_TASK ITEM:_ From the data underneath, reproduce exactly the stretch that begins at the line with "Where should I click to: Click the Save" and ends after the line with "Click the 27".

━━━ RECORDS PROVIDED

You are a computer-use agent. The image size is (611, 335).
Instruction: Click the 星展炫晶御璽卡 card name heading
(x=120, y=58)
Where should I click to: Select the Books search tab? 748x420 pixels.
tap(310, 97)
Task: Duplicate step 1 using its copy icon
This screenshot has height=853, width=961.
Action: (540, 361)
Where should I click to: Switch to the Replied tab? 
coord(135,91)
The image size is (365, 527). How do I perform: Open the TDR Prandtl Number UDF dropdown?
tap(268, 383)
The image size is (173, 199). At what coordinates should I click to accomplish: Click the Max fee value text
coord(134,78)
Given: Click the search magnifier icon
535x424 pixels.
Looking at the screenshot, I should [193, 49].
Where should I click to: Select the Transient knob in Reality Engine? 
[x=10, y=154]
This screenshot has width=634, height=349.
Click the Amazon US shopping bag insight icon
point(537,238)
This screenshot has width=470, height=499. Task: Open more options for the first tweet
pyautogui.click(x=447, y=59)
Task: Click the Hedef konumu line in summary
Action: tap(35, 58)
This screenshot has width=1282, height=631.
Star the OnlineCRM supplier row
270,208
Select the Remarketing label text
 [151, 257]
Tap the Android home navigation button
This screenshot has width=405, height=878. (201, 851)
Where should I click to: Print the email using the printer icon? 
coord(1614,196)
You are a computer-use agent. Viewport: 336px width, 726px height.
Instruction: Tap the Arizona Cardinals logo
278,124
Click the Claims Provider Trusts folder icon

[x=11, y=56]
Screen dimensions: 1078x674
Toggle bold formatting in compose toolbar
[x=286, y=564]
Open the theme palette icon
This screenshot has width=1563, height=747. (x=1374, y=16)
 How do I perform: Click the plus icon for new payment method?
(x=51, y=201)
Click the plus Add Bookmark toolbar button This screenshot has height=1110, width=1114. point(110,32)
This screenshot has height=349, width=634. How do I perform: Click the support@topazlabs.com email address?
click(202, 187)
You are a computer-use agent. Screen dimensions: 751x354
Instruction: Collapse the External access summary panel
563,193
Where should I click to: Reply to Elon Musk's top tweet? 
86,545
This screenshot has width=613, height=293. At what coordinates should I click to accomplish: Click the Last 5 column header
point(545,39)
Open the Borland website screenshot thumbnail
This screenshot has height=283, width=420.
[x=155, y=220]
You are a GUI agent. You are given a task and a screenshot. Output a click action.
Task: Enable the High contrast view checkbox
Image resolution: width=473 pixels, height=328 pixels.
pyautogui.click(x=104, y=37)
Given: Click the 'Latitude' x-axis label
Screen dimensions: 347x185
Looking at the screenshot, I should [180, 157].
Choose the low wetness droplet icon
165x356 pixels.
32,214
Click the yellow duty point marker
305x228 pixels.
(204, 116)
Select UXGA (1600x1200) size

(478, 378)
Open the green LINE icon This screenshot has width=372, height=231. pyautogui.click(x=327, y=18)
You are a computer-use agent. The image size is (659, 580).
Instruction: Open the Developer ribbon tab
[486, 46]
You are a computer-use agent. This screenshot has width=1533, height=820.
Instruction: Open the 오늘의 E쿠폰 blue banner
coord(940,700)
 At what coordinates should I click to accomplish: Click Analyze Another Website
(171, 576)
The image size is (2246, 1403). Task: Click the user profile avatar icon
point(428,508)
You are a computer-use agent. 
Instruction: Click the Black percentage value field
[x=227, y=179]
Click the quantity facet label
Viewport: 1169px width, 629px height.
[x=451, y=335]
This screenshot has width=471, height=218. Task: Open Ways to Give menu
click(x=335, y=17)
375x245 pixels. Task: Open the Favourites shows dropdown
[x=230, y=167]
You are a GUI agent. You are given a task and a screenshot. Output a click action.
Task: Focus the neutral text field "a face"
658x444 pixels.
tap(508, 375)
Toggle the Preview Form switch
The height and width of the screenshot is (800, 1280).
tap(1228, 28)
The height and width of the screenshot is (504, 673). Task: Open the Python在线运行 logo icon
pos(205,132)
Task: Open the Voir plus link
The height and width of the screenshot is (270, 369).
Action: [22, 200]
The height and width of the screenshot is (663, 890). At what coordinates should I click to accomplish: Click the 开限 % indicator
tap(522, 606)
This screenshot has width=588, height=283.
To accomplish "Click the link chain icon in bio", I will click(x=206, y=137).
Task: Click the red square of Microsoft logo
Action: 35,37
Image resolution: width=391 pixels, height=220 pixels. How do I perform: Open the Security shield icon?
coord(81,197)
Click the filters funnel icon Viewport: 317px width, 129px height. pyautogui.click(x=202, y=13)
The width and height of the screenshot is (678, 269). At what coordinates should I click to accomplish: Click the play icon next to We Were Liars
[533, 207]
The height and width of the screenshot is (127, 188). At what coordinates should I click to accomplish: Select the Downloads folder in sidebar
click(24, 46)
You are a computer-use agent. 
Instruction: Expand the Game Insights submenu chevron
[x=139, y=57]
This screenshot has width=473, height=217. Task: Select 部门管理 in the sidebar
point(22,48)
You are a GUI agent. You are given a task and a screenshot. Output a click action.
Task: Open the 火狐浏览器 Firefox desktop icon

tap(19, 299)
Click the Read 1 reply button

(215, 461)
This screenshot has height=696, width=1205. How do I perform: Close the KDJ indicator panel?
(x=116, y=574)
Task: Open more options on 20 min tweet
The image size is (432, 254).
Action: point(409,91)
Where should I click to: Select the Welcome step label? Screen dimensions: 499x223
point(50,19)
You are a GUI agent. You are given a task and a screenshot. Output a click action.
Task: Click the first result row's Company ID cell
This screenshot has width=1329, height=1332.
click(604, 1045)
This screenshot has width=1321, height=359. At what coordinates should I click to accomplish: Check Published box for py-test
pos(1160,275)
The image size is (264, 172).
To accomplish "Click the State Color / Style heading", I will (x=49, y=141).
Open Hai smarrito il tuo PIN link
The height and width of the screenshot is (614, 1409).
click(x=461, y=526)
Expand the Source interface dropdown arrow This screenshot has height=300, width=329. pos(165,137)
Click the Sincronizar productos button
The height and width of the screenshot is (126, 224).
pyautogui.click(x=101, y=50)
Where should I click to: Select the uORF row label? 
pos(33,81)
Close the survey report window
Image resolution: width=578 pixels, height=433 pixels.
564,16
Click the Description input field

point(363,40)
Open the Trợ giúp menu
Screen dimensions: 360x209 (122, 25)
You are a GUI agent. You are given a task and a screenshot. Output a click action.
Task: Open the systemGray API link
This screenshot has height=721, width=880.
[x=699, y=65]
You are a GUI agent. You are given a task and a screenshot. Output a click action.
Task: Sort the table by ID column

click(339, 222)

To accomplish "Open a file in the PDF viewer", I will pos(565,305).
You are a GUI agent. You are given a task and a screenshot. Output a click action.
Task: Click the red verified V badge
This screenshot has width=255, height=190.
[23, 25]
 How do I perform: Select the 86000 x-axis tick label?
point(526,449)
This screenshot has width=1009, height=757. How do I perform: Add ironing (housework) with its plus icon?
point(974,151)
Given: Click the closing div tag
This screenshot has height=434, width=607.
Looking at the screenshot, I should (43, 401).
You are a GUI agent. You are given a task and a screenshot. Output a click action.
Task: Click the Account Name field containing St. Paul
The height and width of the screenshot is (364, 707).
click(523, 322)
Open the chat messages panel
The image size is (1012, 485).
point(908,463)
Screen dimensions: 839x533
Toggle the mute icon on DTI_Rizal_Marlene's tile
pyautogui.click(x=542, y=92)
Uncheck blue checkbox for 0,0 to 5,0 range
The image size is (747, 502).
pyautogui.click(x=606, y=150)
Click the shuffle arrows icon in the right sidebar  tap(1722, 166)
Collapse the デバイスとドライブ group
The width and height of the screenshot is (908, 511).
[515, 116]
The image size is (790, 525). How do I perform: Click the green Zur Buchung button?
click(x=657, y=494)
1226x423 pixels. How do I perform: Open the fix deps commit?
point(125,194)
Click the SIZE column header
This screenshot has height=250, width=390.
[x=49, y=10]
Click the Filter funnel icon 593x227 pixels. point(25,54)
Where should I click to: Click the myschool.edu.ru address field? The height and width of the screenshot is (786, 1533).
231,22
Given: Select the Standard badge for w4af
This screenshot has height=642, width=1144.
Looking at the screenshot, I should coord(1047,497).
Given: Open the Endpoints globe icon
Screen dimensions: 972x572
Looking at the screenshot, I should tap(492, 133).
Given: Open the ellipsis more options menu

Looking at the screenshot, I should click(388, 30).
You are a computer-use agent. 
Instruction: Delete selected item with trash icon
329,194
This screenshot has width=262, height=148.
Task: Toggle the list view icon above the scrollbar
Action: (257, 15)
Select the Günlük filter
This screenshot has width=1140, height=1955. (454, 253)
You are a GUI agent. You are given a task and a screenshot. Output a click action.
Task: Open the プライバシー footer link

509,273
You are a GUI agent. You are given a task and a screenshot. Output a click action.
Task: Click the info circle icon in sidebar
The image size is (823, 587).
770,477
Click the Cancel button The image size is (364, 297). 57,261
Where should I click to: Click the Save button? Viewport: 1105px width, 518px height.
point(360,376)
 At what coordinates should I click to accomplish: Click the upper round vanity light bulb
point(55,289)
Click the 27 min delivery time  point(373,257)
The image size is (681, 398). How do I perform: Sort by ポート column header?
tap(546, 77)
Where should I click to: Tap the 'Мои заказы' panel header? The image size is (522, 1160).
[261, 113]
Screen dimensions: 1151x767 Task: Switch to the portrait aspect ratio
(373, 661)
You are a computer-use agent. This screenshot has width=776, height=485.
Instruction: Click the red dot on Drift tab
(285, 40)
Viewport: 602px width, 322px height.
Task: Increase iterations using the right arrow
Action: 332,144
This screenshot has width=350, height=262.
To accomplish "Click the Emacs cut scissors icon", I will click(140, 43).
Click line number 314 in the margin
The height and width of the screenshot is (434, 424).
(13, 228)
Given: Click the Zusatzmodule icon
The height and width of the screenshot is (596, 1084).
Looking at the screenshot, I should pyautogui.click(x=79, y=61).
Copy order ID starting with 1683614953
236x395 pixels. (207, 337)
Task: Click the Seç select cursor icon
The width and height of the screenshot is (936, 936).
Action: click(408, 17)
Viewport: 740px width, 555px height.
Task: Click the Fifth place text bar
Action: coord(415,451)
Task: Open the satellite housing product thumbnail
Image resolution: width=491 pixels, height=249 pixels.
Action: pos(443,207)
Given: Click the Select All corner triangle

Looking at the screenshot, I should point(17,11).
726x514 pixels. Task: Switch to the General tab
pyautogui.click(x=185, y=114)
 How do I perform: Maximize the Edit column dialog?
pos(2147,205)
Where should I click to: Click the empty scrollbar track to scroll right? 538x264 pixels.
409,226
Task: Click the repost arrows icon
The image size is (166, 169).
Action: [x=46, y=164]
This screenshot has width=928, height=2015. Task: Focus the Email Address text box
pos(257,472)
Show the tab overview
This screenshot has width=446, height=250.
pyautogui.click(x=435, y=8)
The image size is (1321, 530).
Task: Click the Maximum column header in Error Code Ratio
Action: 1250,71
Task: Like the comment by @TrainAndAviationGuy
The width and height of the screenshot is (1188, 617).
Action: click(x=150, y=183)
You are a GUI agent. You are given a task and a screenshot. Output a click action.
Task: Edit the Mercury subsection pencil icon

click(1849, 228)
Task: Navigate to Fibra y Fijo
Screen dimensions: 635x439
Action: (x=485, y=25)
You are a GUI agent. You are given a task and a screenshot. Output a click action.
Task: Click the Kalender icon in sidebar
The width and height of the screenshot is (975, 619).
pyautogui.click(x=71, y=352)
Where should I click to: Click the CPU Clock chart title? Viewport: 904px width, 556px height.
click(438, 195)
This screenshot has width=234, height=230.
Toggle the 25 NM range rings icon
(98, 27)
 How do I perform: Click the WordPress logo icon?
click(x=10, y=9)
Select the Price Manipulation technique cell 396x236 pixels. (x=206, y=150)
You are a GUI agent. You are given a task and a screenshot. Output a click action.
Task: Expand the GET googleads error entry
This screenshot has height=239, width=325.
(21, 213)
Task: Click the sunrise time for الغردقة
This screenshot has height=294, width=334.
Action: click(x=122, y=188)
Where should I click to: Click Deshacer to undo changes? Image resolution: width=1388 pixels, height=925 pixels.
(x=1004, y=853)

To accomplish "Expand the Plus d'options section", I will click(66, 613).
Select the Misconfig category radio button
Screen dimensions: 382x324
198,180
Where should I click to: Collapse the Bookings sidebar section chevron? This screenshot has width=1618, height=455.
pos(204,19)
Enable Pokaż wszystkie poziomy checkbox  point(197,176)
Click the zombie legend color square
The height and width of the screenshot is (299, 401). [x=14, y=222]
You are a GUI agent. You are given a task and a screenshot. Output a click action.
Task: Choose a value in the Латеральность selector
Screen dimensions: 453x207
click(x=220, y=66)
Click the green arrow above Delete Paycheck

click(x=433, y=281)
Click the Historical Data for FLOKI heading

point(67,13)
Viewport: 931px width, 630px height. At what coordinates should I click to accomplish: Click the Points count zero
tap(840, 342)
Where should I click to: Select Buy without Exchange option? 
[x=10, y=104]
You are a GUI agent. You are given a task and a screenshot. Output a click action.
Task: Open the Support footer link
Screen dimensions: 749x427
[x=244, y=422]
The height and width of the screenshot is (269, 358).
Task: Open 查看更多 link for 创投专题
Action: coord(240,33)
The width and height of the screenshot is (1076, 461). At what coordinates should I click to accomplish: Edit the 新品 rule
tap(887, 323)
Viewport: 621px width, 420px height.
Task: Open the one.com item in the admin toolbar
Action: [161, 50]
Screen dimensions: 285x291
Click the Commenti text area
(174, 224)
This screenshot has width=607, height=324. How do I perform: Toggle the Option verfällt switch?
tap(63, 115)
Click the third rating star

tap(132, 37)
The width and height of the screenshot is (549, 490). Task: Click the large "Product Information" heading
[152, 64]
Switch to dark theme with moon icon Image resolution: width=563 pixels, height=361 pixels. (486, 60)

━━━━━━

_ANSWER FOR THE TASK:_
Where should I click to: Click the Save button? Viewport: 1105px width, 518px height.
point(360,376)
 At what coordinates should I click to accomplish: Click the upper round vanity light bulb
point(55,289)
Click the 27 min delivery time  point(373,257)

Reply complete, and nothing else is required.